Write out all of the records below word for word, leaving the pictures out of your answer.

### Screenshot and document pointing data
··········

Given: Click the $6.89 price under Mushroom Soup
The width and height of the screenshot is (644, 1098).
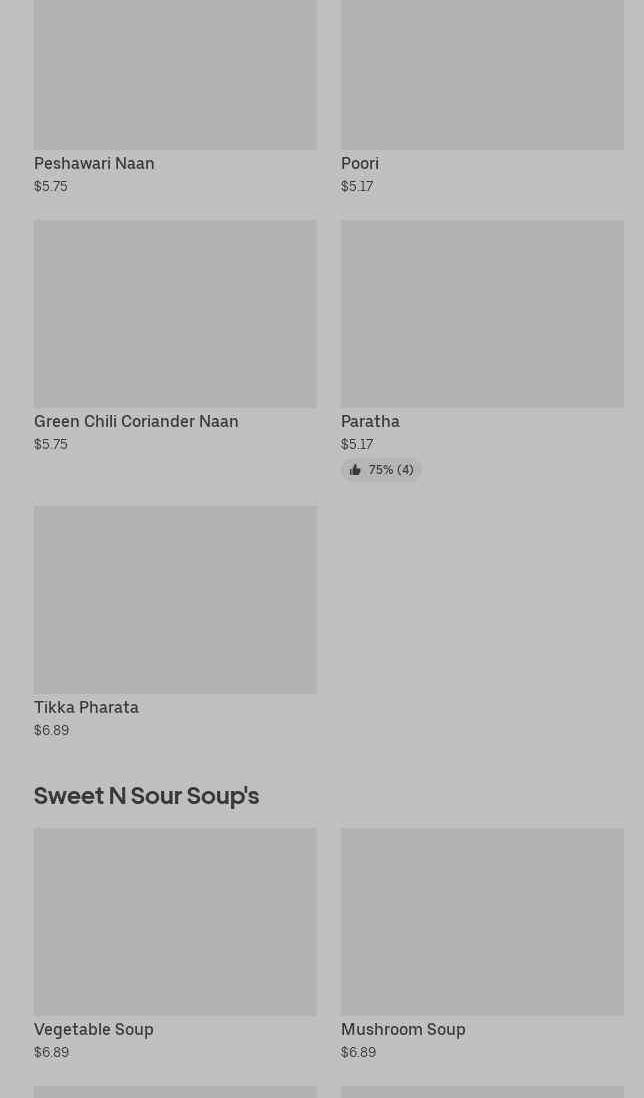Looking at the screenshot, I should pyautogui.click(x=359, y=1052).
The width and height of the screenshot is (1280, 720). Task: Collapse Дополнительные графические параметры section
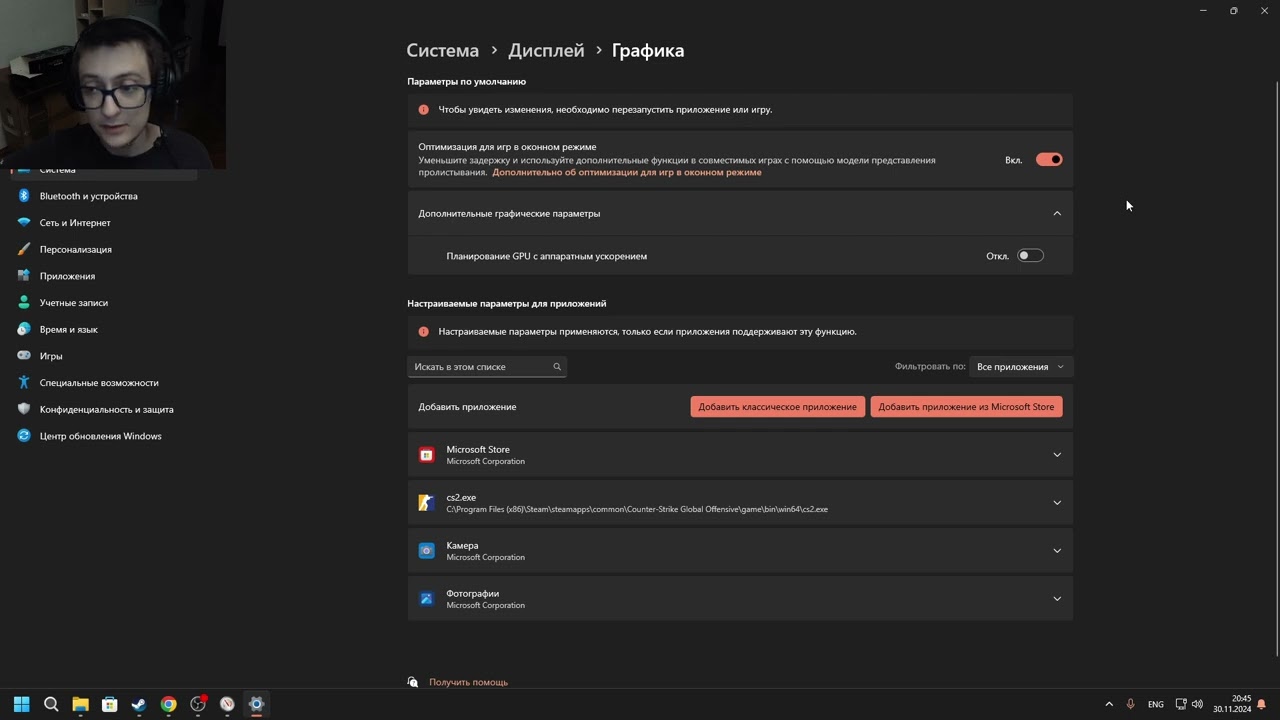[x=1057, y=214]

··········

### CORRECT RESPONSE
Given: Click the $6.89 price under Mushroom Soup
The width and height of the screenshot is (644, 1098).
Looking at the screenshot, I should pyautogui.click(x=359, y=1052).
The width and height of the screenshot is (1280, 720). Task: Collapse Дополнительные графические параметры section
[x=1057, y=214]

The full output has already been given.